How Beirut Explosion Compares With Hiroshima Bomb

Today marks the 75th anniversary of the Hiroshima bomb, just two days after an explosion in Beirut, Lebanon, killed more than 100 people and injured thousands more. But how does the explosion in Beirut compare to the Hiroshima bomb?

Towards the end of the Second World War, the U.S. dropped bombs on two Japanese cities, Hiroshima and Nagasaki, on August 6 and August 9, 1945.

The Hiroshima bomb was known as "Little Boy" and was a 9,000-pound uranium-235 bomb loaded aboard a modified B-29 bomber christened Enola Gay, after the mother of its pilot, Colonel Paul Tibbets.

The Hiroshima bomb exploded 2,000 feet above the city and was equal to 12-15,000 tons of TNT.

It destroyed five miles of the city and killed an estimated 140,000 people, with around 80,000 people dying immediately and thousands of others dying later from their injuries. A 1998 study estimates that 60,000 people died years later from illnesses linked to radiation poisoning caused by the bombings.

On Tuesday, August 4, an explosion occurred in Lebanon's capital city of Beirut.

The explosion in Beirut was caused by the detonation of around 2,750 tons of highly explosive ammonium nitrate. The blast could be heard 100 miles away in Cyprus and the explosion shook the earth with the power of a 3.3-magnitude earthquake. Damage was reported two miles from the site of the explosion.

Professor Andy Tyas, an expert on blast protection engineering at the University of Sheffield told the Evening Standard that they think the explosion was equivalent to 1,000-1,500 tonnes of TNT.

Therefore, the Beirut explosion had around 10 percent of the intensity of the Hiroshima bomb.

Beirut Explosion Site
An aerial view of ruined structures at the port, damaged by an explosion a day earlier, on August 5, 2020 in Beirut, Lebanon. As of Wednesday, more than 100 people were confirmed dead, with thousands injured, when an explosion rocked the Lebanese capital. Officials said a waterfront warehouse storing explosive materials, reportedly 2,700 tons of ammonium nitrate, was the cause of the blast. Haytham El Achkar/Getty

Professor Tyas told the Evening Standard: "Whatever the precise charge size, this is unquestionably one of the largest non-nuclear explosions in history, far bigger than any conventional weapon.

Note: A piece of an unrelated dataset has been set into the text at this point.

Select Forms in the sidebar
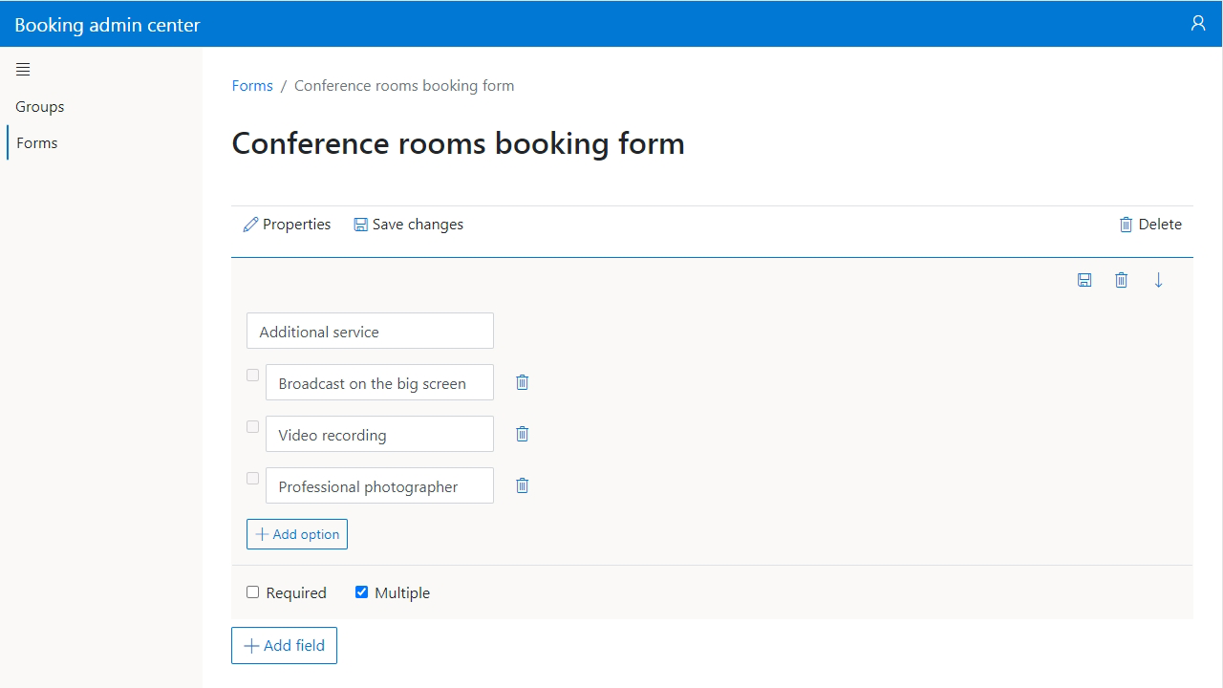The width and height of the screenshot is (1223, 688). coord(37,143)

"The effects of an event like this are catastrophic to people, infrastructure, economic livelihoods, and to the environment."

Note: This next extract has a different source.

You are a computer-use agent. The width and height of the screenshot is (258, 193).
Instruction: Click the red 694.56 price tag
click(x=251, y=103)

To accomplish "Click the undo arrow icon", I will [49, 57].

More than 5,000 people in Beirut have been injured and at least 135 were killed. Beirut's governor Marwan Aboud told the BBC that as many as 300,000 people have been left homeless by the blast: "Beirut needs food, Beirut needs clothes, houses, materials to rebuild houses. Beirut needs a place for the refugees, for its people."

The explosion damaged or destroyed 85 percent of the country's grain, which was located in silos near the explosion site. Lebanon already faced food insecurity which has now been exacerbated by the destruction of the port, as the country relies on imports for around 80 percent of what it consumes, especially food.

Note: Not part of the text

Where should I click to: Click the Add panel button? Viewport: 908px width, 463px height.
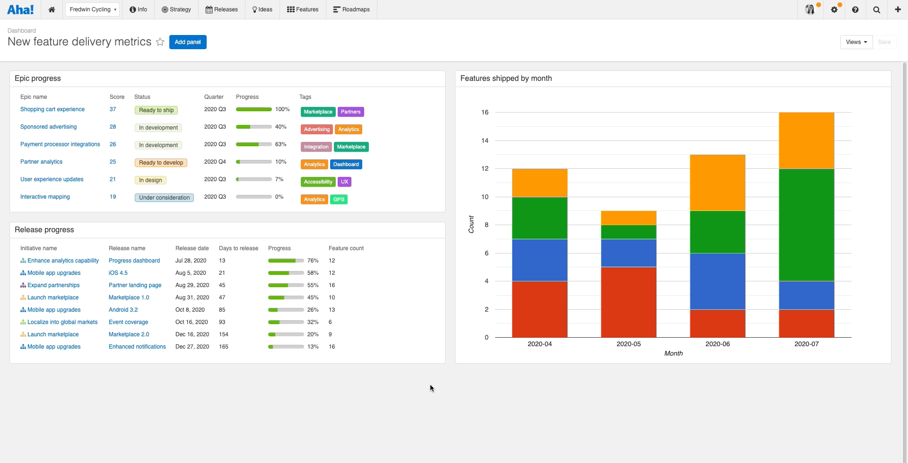(x=188, y=42)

Additionally, the Beirut explosion may result in health issues in those affected by the blast. When ammonium nitrate explodes, it can release ammonia, carbon dioxide, and nitrogen oxides into the air.

High levels of nitrogen oxides can be problematic for those with respiratory issues, and high levels of ammonia in the air can cause a person's eyes, nose, throat, and respiratory tract to burn and can cause blindness, lung damage, and death.

Finally, being exposed to high levels of carbon dioxide can cause health issues such as increased heart rate, a rise in blood pressure to rise, comas, suffocation, and convulsions.